**EXERCISE INPUTS**.
====================
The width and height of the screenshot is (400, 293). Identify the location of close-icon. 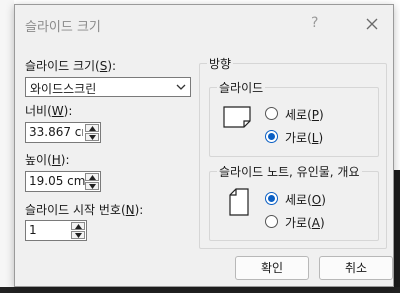
(372, 24).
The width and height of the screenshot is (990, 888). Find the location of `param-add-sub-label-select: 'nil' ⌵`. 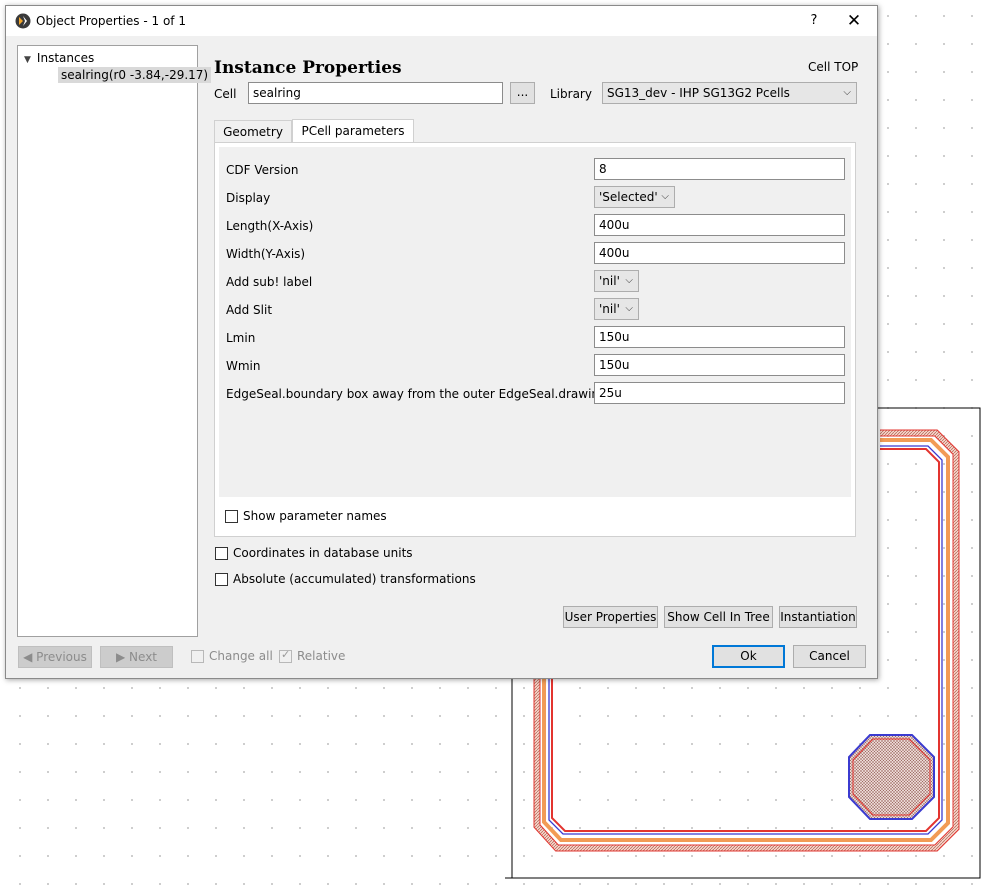

param-add-sub-label-select: 'nil' ⌵ is located at coordinates (616, 281).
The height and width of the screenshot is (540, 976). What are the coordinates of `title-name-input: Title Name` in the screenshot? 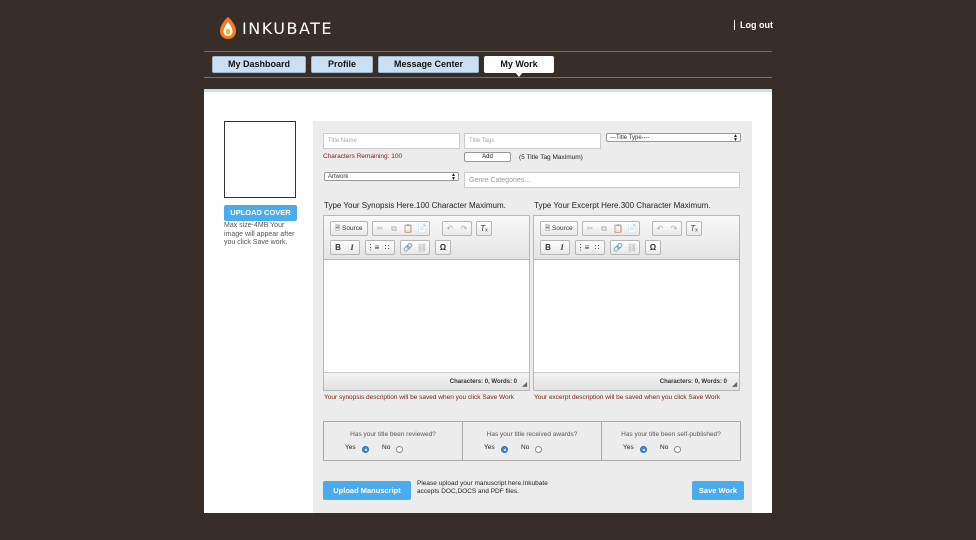 It's located at (392, 141).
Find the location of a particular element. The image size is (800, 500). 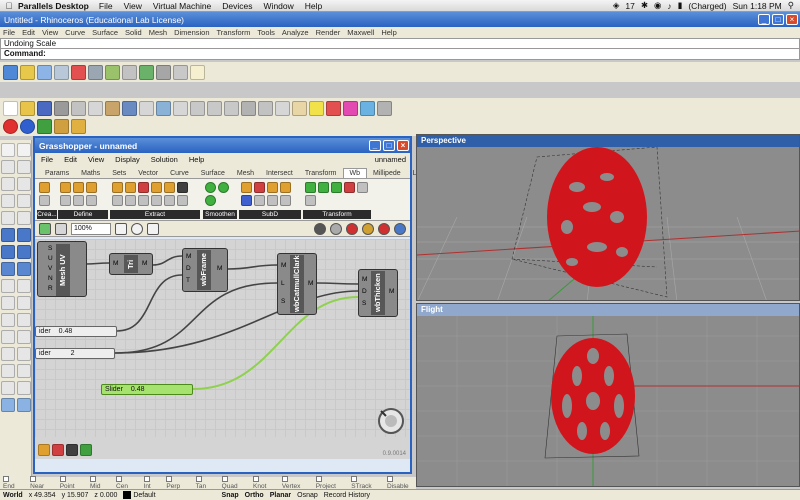

grid-icon is located at coordinates (62, 72).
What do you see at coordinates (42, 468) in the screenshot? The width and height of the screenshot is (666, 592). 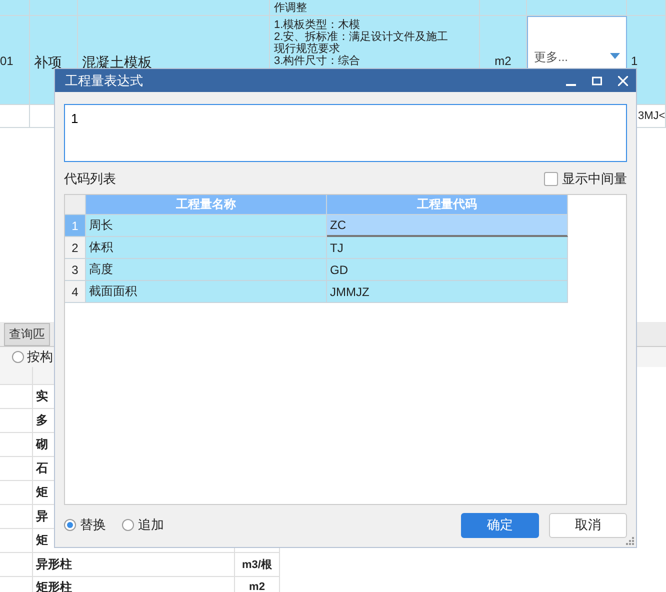 I see `name-text: 石` at bounding box center [42, 468].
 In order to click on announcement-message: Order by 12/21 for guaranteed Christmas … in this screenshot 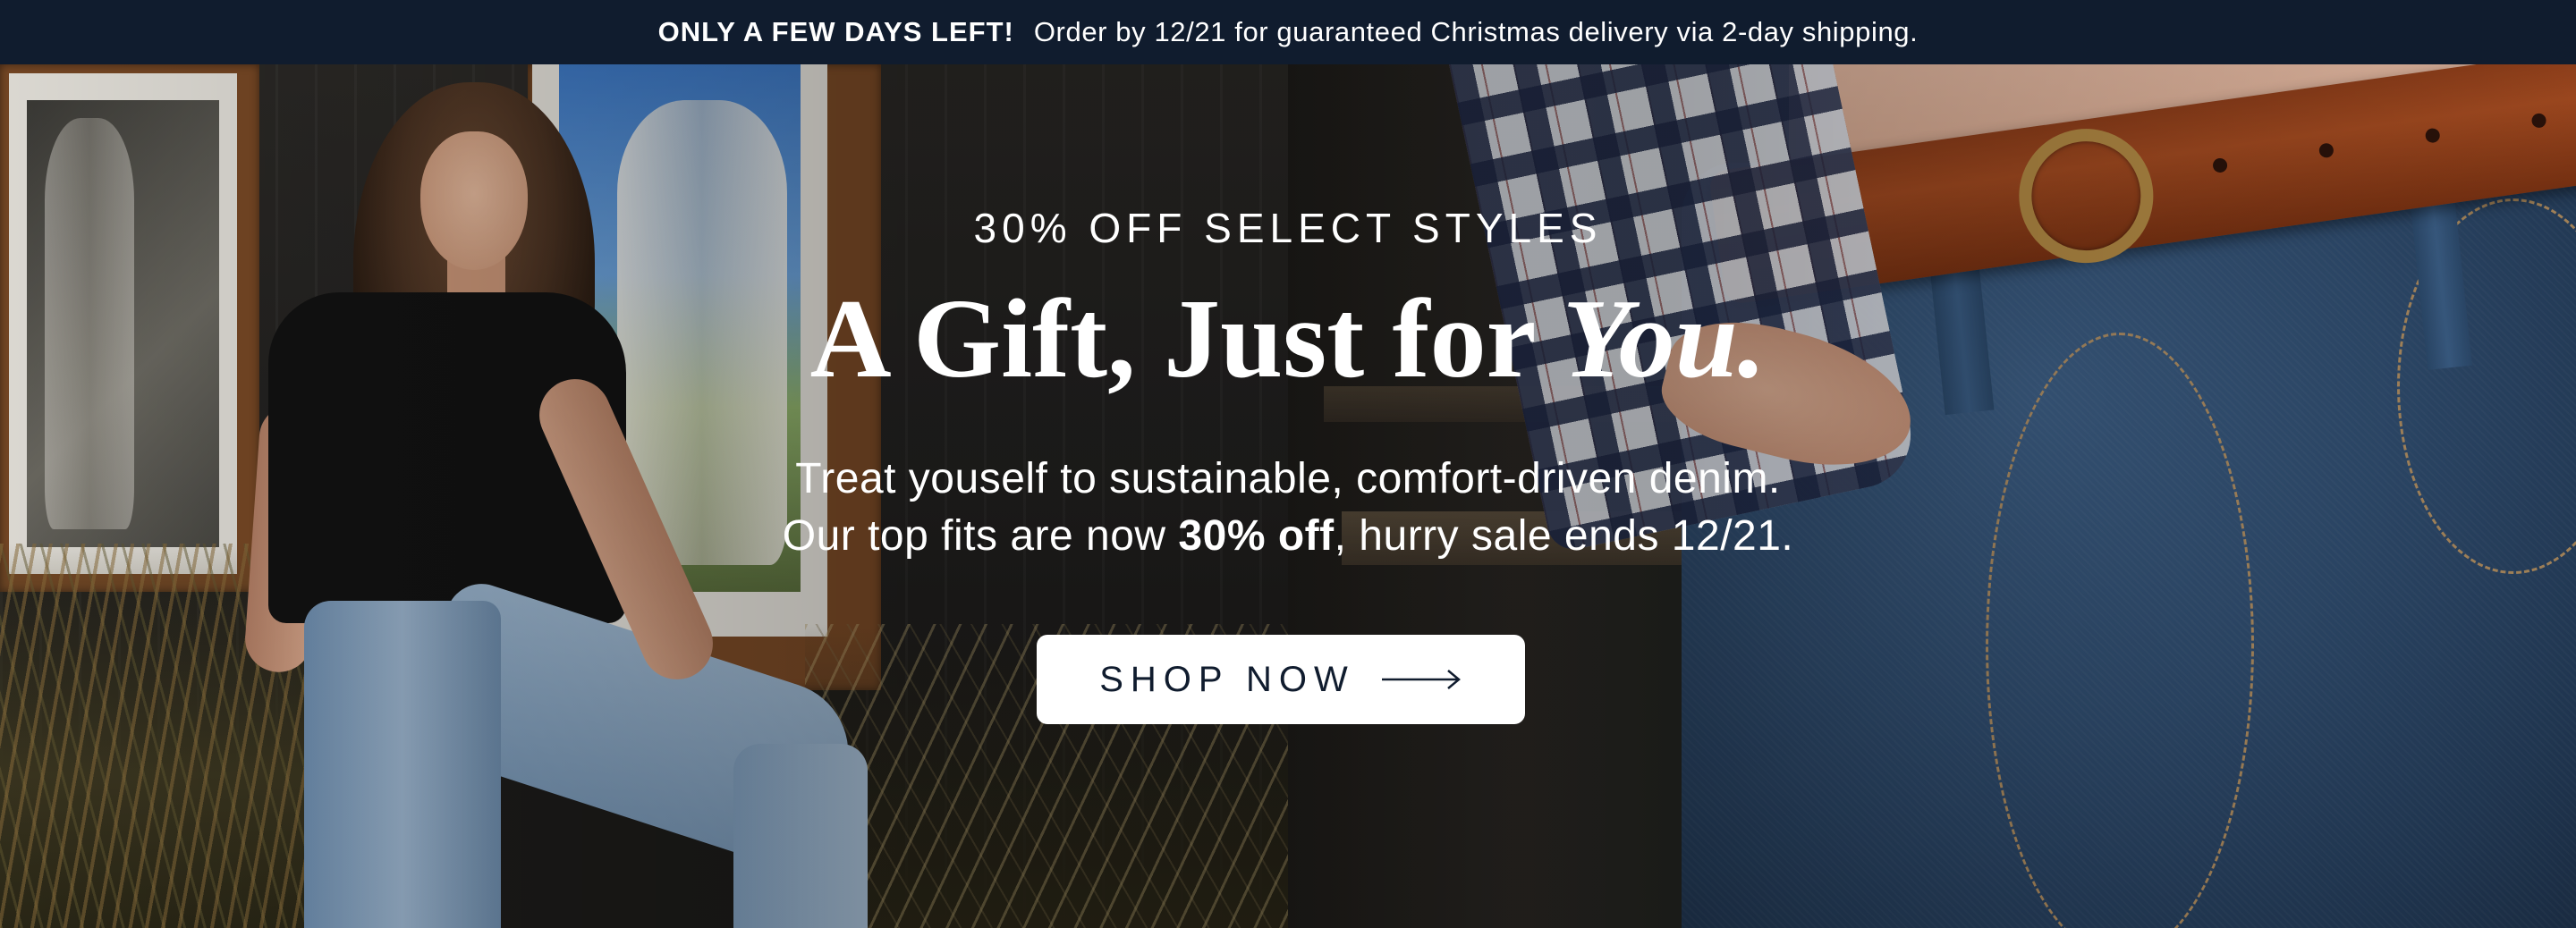, I will do `click(1476, 32)`.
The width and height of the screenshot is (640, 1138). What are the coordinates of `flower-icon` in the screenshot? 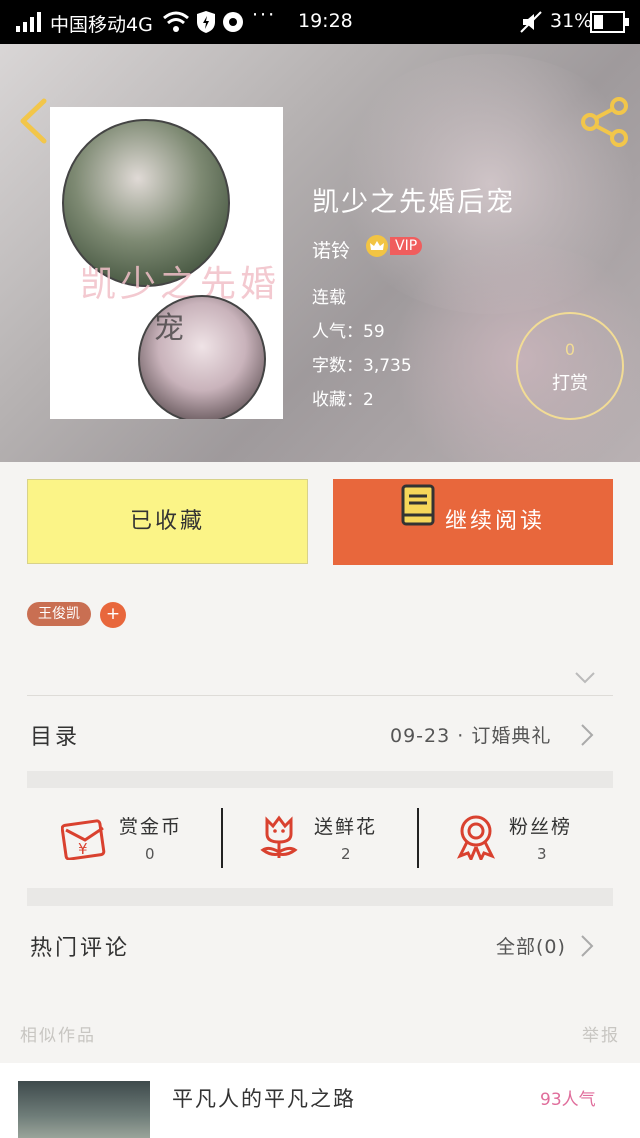 It's located at (279, 839).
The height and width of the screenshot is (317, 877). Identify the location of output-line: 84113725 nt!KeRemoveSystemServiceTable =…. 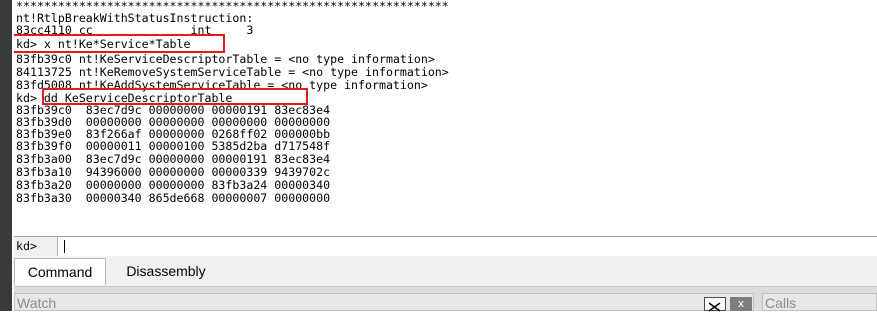
(232, 72).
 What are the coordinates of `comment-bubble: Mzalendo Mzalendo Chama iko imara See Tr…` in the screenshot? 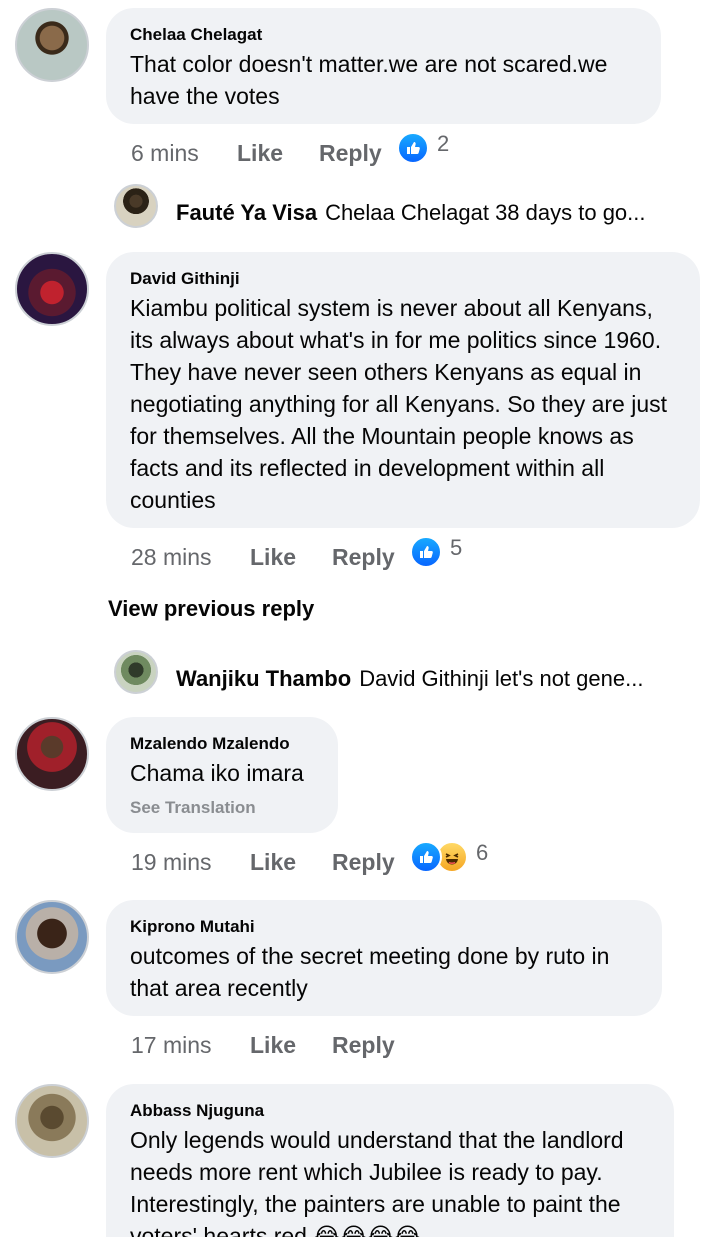 It's located at (222, 775).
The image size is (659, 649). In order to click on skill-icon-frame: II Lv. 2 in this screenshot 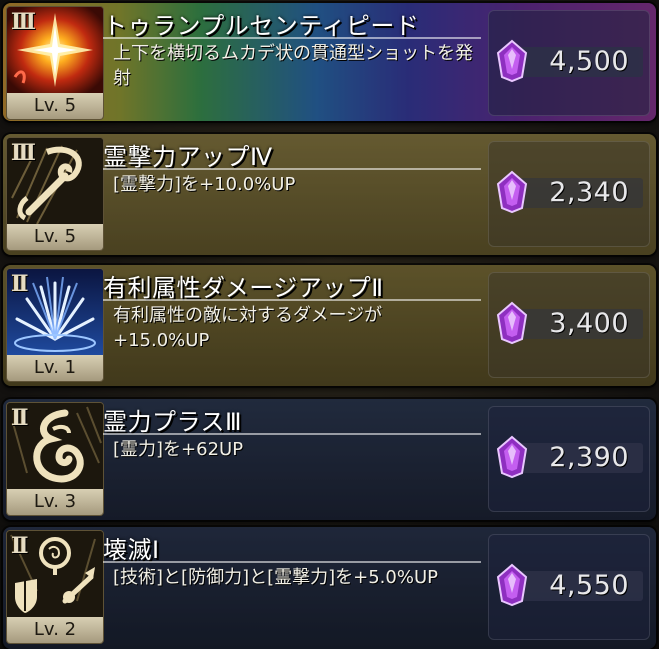, I will do `click(55, 587)`.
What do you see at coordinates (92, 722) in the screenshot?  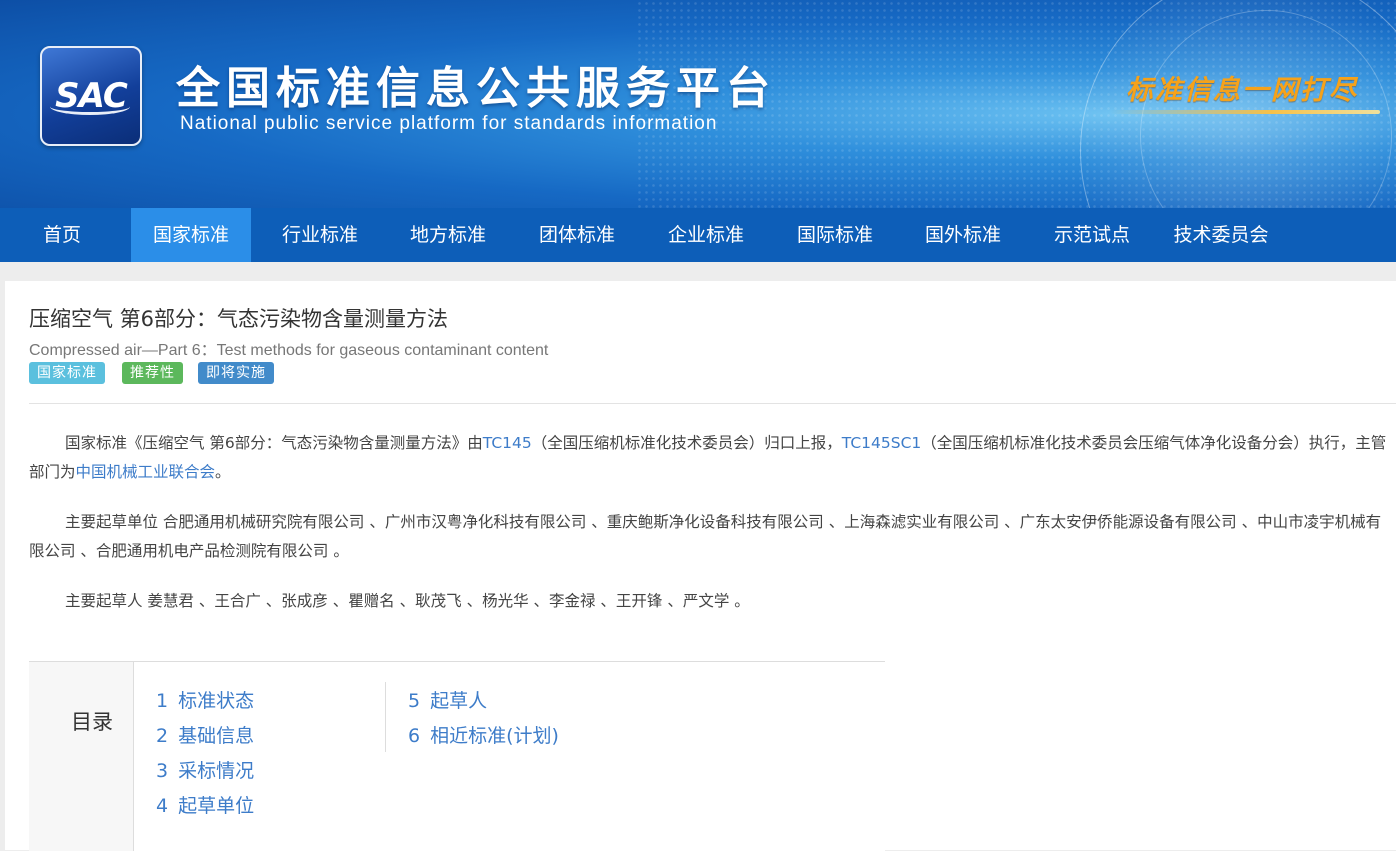 I see `toc-label: 目录` at bounding box center [92, 722].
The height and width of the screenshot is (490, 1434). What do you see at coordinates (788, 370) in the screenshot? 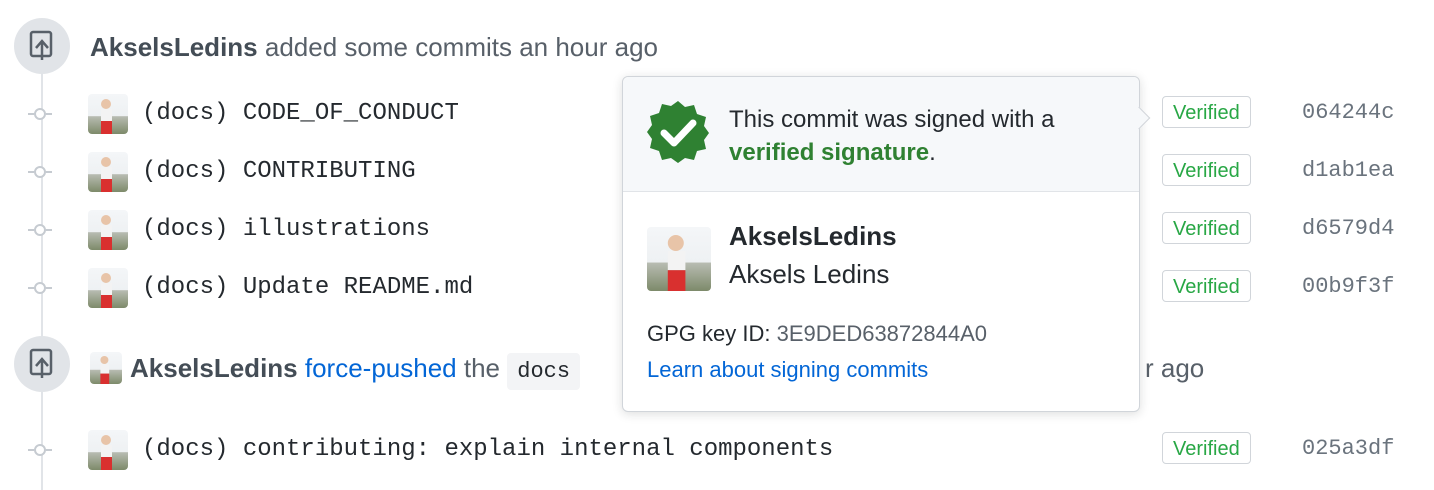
====================
**TASK GOAL**.
Could you rewrite the items from the start through the line containing "param-add-sub-label-select: 'nil' ⌵ is", changing "screenshot" to "image" and leaving everything else the same? Omit the pictures.

**RESPONSE TO THIS EXERCISE**.
The width and height of the image is (400, 293). Identify the location of close-icon. 
(372, 24).
The width and height of the image is (990, 888). Find the location of `param-add-sub-label-select: 'nil' ⌵`. 

param-add-sub-label-select: 'nil' ⌵ is located at coordinates (616, 281).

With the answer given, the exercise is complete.